→ Your goal
Could you return every record below exactly as it is written?

→ Dataset

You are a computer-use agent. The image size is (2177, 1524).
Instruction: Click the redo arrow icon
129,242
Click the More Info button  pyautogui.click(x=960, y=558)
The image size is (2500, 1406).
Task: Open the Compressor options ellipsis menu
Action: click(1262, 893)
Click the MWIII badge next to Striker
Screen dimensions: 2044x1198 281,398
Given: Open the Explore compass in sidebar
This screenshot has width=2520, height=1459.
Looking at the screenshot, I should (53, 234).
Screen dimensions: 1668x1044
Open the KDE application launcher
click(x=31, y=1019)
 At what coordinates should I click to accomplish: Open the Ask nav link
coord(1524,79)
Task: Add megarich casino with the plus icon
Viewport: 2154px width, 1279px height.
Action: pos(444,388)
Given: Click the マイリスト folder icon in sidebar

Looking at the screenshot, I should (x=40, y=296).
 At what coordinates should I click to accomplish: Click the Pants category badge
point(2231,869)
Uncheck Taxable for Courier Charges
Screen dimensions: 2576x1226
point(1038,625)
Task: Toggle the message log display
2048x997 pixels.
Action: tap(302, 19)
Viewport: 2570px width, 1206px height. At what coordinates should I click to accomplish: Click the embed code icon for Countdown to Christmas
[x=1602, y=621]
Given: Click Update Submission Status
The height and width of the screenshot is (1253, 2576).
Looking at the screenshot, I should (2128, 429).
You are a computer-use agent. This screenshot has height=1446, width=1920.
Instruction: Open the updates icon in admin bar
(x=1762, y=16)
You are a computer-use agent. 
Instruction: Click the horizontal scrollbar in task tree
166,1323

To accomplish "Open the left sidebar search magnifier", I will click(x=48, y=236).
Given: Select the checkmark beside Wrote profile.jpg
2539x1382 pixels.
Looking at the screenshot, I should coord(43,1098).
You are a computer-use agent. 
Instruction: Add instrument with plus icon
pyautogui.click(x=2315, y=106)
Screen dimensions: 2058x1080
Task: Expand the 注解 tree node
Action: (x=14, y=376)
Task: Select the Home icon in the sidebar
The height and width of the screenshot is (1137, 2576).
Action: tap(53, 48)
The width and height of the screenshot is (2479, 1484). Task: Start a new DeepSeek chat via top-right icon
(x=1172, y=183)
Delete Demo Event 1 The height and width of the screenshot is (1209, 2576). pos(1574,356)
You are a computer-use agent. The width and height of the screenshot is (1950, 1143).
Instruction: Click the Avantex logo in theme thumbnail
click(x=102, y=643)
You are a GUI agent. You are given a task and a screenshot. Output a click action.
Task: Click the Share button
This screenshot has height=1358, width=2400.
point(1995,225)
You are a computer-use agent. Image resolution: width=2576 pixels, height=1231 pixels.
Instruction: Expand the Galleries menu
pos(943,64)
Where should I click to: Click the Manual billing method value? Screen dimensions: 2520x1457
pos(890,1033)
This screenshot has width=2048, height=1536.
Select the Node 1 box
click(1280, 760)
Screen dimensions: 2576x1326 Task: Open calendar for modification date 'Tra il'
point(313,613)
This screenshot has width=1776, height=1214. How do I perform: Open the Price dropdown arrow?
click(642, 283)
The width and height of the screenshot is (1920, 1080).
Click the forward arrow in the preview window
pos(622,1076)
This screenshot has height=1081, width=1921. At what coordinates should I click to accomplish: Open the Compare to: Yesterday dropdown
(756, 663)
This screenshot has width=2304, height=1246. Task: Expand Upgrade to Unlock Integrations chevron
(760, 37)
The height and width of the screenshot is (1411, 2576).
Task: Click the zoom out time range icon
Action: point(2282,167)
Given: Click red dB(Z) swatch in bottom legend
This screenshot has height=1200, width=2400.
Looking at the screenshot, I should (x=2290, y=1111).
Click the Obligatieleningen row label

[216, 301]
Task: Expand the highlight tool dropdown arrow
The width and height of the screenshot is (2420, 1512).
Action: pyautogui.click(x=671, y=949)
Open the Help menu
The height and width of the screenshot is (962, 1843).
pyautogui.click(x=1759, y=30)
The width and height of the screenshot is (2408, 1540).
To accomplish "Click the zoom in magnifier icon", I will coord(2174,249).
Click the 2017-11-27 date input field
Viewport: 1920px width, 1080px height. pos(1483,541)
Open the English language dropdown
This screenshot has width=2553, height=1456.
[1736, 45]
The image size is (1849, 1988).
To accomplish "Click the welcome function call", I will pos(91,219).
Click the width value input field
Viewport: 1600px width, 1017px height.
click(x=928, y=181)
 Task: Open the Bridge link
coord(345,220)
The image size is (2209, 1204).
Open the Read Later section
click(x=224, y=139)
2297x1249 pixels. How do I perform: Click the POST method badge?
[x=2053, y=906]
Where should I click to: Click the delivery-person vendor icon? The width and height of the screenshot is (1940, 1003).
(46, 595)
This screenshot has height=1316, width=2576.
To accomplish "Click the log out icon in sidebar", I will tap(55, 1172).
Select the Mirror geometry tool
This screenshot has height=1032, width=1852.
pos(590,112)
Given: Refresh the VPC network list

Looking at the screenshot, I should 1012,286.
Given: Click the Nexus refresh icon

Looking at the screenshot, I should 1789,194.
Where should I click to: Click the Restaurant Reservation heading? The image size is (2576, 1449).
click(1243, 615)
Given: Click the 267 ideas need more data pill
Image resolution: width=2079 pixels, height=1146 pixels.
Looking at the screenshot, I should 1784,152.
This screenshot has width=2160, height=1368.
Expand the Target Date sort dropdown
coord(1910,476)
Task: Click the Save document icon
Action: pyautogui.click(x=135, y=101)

→ Output below
You are a computer-use agent. The image size is (2177, 1524).
Instruction: Click the redo arrow icon
129,242
Click the More Info button  pyautogui.click(x=960, y=558)
The image size is (2500, 1406).
Task: Open the Compressor options ellipsis menu
Action: click(1262, 893)
Click the MWIII badge next to Striker
Screen dimensions: 2044x1198 281,398
Given: Open the Explore compass in sidebar
This screenshot has width=2520, height=1459.
Looking at the screenshot, I should (53, 234).
Screen dimensions: 1668x1044
Open the KDE application launcher
click(x=31, y=1019)
 At what coordinates should I click to accomplish: Open the Ask nav link
coord(1524,79)
Task: Add megarich casino with the plus icon
Viewport: 2154px width, 1279px height.
Action: pos(444,388)
Given: Click the マイリスト folder icon in sidebar

Looking at the screenshot, I should (x=40, y=296).
 At what coordinates should I click to accomplish: Click the Pants category badge
point(2231,869)
Uncheck Taxable for Courier Charges
Screen dimensions: 2576x1226
point(1038,625)
Task: Toggle the message log display
2048x997 pixels.
Action: tap(302, 19)
Viewport: 2570px width, 1206px height. At what coordinates should I click to accomplish: Click the embed code icon for Countdown to Christmas
[x=1602, y=621]
Given: Click Update Submission Status
The height and width of the screenshot is (1253, 2576).
Looking at the screenshot, I should (2128, 429).
You are a computer-use agent. This screenshot has height=1446, width=1920.
Instruction: Open the updates icon in admin bar
(x=1762, y=16)
You are a computer-use agent. 
Instruction: Click the horizontal scrollbar in task tree
166,1323

To accomplish "Open the left sidebar search magnifier", I will click(x=48, y=236).
Given: Select the checkmark beside Wrote profile.jpg
2539x1382 pixels.
Looking at the screenshot, I should coord(43,1098).
You are a computer-use agent. 
Instruction: Add instrument with plus icon
pyautogui.click(x=2315, y=106)
Screen dimensions: 2058x1080
Task: Expand the 注解 tree node
Action: (x=14, y=376)
Task: Select the Home icon in the sidebar
The height and width of the screenshot is (1137, 2576).
Action: tap(53, 48)
The width and height of the screenshot is (2479, 1484). Task: Start a new DeepSeek chat via top-right icon
(x=1172, y=183)
Delete Demo Event 1 The height and width of the screenshot is (1209, 2576). pos(1574,356)
You are a computer-use agent. The width and height of the screenshot is (1950, 1143).
Instruction: Click the Avantex logo in theme thumbnail
click(x=102, y=643)
You are a GUI agent. You are given a task and a screenshot. Output a click action.
Task: Click the Share button
This screenshot has height=1358, width=2400.
point(1995,225)
You are a computer-use agent. Image resolution: width=2576 pixels, height=1231 pixels.
Instruction: Expand the Galleries menu
pos(943,64)
Where should I click to: Click the Manual billing method value? Screen dimensions: 2520x1457
pos(890,1033)
This screenshot has width=2048, height=1536.
Select the Node 1 box
click(1280, 760)
Screen dimensions: 2576x1326 Task: Open calendar for modification date 'Tra il'
point(313,613)
This screenshot has width=1776, height=1214. How do I perform: Open the Price dropdown arrow?
click(642, 283)
The width and height of the screenshot is (1920, 1080).
Click the forward arrow in the preview window
pos(622,1076)
This screenshot has height=1081, width=1921. At what coordinates should I click to accomplish: Open the Compare to: Yesterday dropdown
(756, 663)
This screenshot has width=2304, height=1246. Task: Expand Upgrade to Unlock Integrations chevron
(760, 37)
The height and width of the screenshot is (1411, 2576).
Task: Click the zoom out time range icon
Action: point(2282,167)
Given: Click red dB(Z) swatch in bottom legend
This screenshot has height=1200, width=2400.
Looking at the screenshot, I should (x=2290, y=1111).
Click the Obligatieleningen row label

[216, 301]
Task: Expand the highlight tool dropdown arrow
The width and height of the screenshot is (2420, 1512).
Action: pyautogui.click(x=671, y=949)
Open the Help menu
The height and width of the screenshot is (962, 1843).
pyautogui.click(x=1759, y=30)
The width and height of the screenshot is (2408, 1540).
To accomplish "Click the zoom in magnifier icon", I will coord(2174,249).
Click the 2017-11-27 date input field
Viewport: 1920px width, 1080px height. pos(1483,541)
Open the English language dropdown
This screenshot has width=2553, height=1456.
[1736, 45]
The image size is (1849, 1988).
To accomplish "Click the welcome function call", I will pos(91,219).
Click the width value input field
Viewport: 1600px width, 1017px height.
click(x=928, y=181)
 Task: Open the Bridge link
coord(345,220)
The image size is (2209, 1204).
Open the Read Later section
click(x=224, y=139)
2297x1249 pixels. How do I perform: Click the POST method badge?
[x=2053, y=906]
Where should I click to: Click the delivery-person vendor icon? The width and height of the screenshot is (1940, 1003).
(46, 595)
This screenshot has height=1316, width=2576.
To accomplish "Click the log out icon in sidebar", I will tap(55, 1172).
Select the Mirror geometry tool
This screenshot has height=1032, width=1852.
pos(590,112)
Given: Refresh the VPC network list

Looking at the screenshot, I should 1012,286.
Given: Click the Nexus refresh icon

Looking at the screenshot, I should 1789,194.
Where should I click to: Click the Restaurant Reservation heading? The image size is (2576, 1449).
click(1243, 615)
Given: Click the 267 ideas need more data pill
Image resolution: width=2079 pixels, height=1146 pixels.
Looking at the screenshot, I should 1784,152.
This screenshot has width=2160, height=1368.
Expand the Target Date sort dropdown
coord(1910,476)
Task: Click the Save document icon
Action: pyautogui.click(x=135, y=101)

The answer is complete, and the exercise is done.